Tanah Kosong Bisa Disita Negara? Ini Syarat dan Prosedur Sesuai Aturan BPN 2025
Fenomena tanah kosong yang tidak dimanfaatkan kerap menimbulkan pertanyaan, khususnya apakah tanah kosong bisa disita oleh negara. Pemerintah melalui Kementerian Agraria dan Tata Ruang/Badan Pertanahan Nasional (ATR/BPN) memberikan penjelasan resmi mengenai hal ini.
Tidak semua tanah kosong otomatis disita negara. Ada syarat dan prosedur yang jelas dan ketat yang harus dipenuhi sebelum tanah bisa ditertibkan atau dicabut haknya. Oleh karena itu, penting bagi setiap pemilik tanah untuk memahami aturan BPN 2025 agar terhindar dari risiko kehilangan hak atas tanahnya.
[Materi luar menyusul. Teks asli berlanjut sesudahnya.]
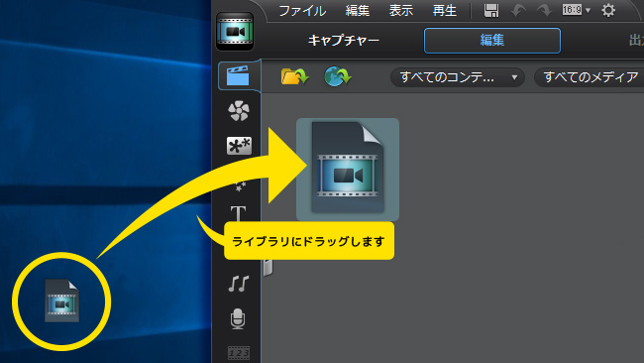Screen dimensions: 644x363
Task: Switch to the キャプチャー module
Action: tap(344, 41)
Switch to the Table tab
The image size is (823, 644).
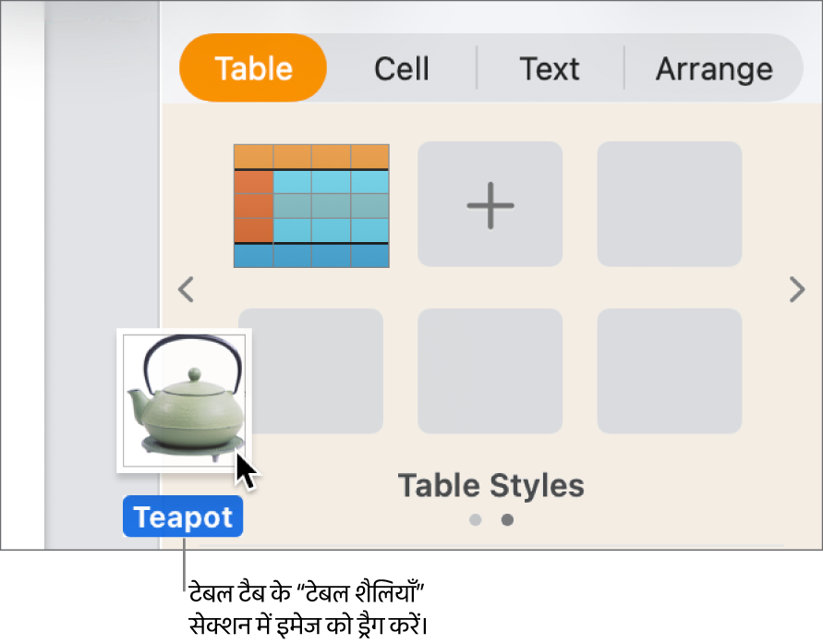[253, 68]
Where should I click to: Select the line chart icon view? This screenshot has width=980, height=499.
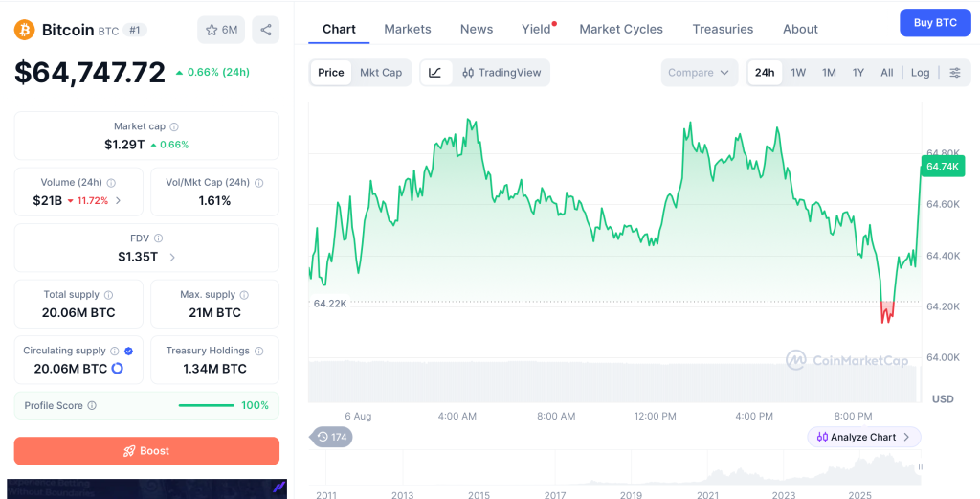435,73

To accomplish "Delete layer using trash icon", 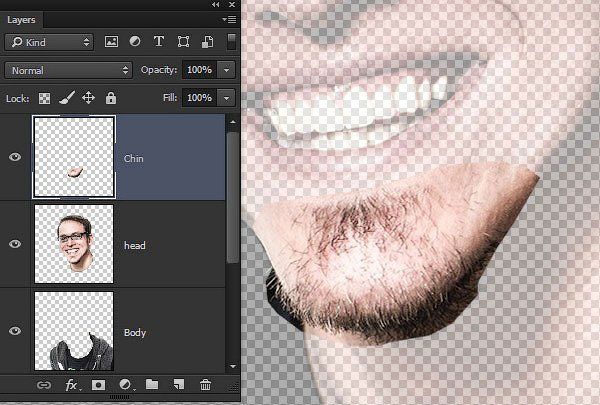I will (205, 385).
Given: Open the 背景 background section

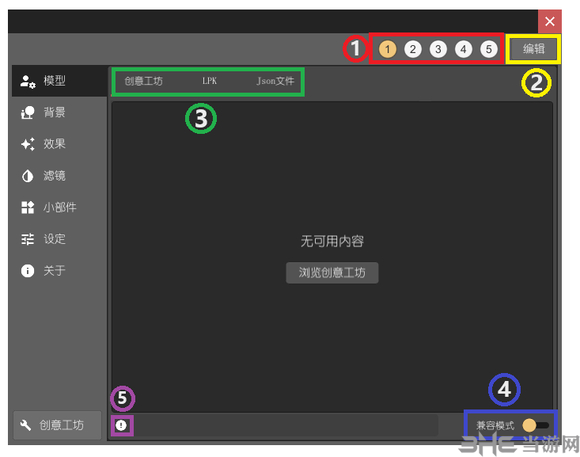Looking at the screenshot, I should (59, 112).
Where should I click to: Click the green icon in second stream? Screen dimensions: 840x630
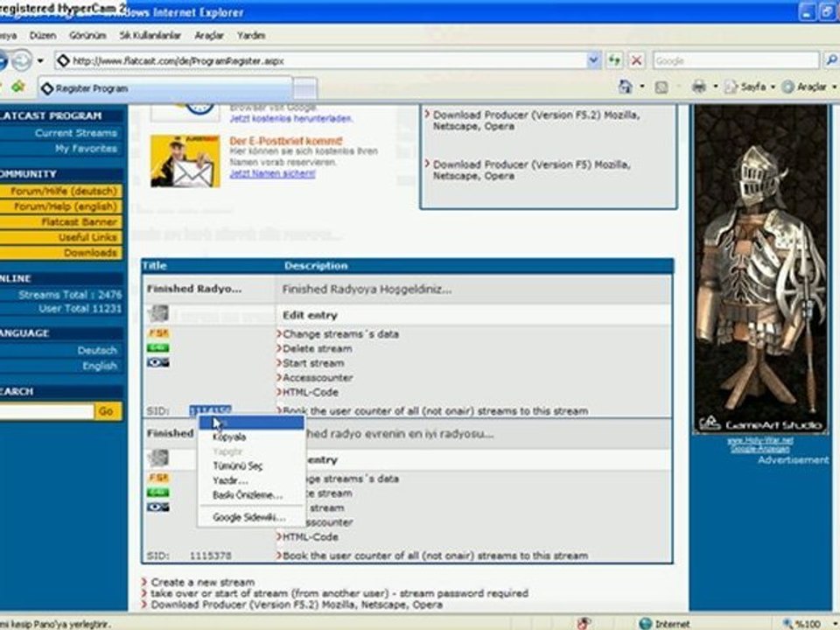(158, 493)
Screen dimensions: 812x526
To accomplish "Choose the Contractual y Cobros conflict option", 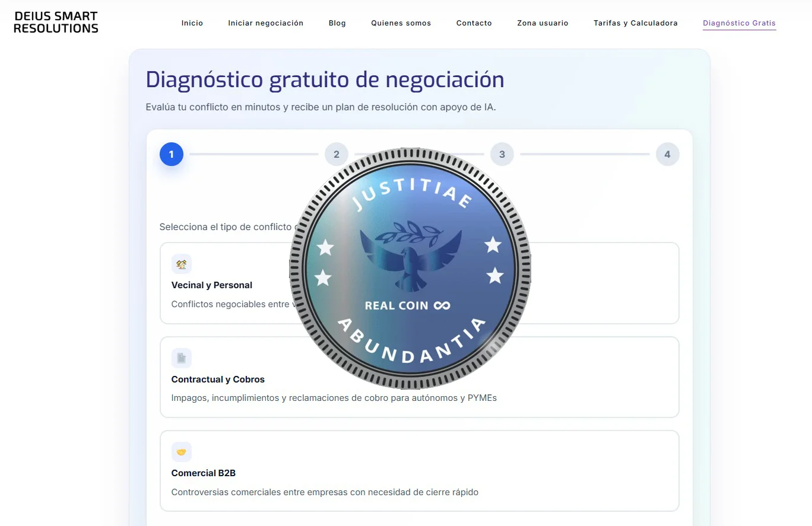I will (x=419, y=377).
Apa Itu Tanah Kosong yang Bisa Disita Negara?
Tanah kosong yang dimaksud adalah tanah yang dibiarkan tanpa penggunaan, tanpa pemeliharaan, dan tidak menjalankan fungsi sesuai kepemilikannya dalam periode tertentu. Namun, aturan pemerintah membedakan jenis tanah dan status hak atas tanah sebelum memutuskan penyitaan.
Jenis Hak Tanah yang Berisiko Disita
- Hak Guna Usaha (HGU) dan Hak Guna Bangunan (HGB) milik badan hukum dapat dicabut jika tidak diusahakan sesuai rencana dalam kurun waktu 2 tahun sejak hak diterbitkan.
- Sertifikat Hak Milik (SHM) milik perorangan tidak langsung disita kecuali kondisi khusus terpenuhi, seperti:
- Tanah dikuasai pihak lain tanpa dasar hukum selama 20 tahun berturut-turut.
- Tanah berubah menjadi kawasan permukiman tanpa izin.
- Tanah dibiarkan kosong tanpa dimanfaatkan sehingga tidak menjalankan fungsi sosial.
Selain itu, tanah yang sudah ada bangunan atau pagar sebagai tanda pengelolaan meskipun tidak digunakan aktif biasanya tidak dikategorikan sebagai tanah telantar.
Syarat Tanah Kosong Bisa Disita Negara Berdasarkan Aturan BPN 2025
Lama Ketidakgunaan
Tanah dikategorikan sebagai “telantar” apabila dibiarkan tidak dimanfaatkan atau dipelihara selama minimal 2 tahun berturut-turut sejak hak diberikan (untuk HGU dan HGB).
Evaluasi Pemanfaatan
Pemerintah melakukan evaluasi apakah tanah benar-benar tidak diusahakan atau tidak sesuai kewajiban penggunaan seperti yang telah disetujui. Contohnya, tanah HGU harus dikelola pertanian atau perkebunan sesuai proposal awal, sedangkan tanah HGB harus dibangun sesuai izin.
Peringatan Sebelum Penyitaan
Badan Pertanahan Nasional memberikan peringatan tertulis maksimal tiga kali kepada pemilik tanah agar dapat memperbaiki atau memanfaatkan lahannya. Jika tidak ada respons atau pemanfaatan, maka proses pencabutan hak dapat dilakukan.
Hak Pengajuan Gugatan
Pemilik tanah yang terdampak berhak mengajukan gugatan ke Pengadilan Tata Usaha Negara (PTUN) untuk membela haknya jika merasa pencabutan dilakukan tidak adil atau cacat prosedur.
Prosedur Penyitaan Tanah Kosong Sesuai Aturan BPN 2025
- BPN melakukan evaluasi status tanah untuk menentukan apakah tanah masuk kriteria telantar.
- Jika tanah memenuhi syarat, BPN memberi peringatan secara tertulis sebanyak tiga kali dalam jangka waktu tertentu.
- Jika pemilik tidak melakukan pemanfaatan atau pembelaan atas tanahnya, BPN dapat mencabut hak atas tanah tersebut.
- Pemilik tanah yang keberatan dapat mengajukan gugatan ke Pengadilan Tata Usaha Negara (PTUN).
- Tanah yang sudah disita akan menjadi bagian dari Tanah Cadangan untuk Negara (TCUN) dan digunakan untuk kepentingan umum.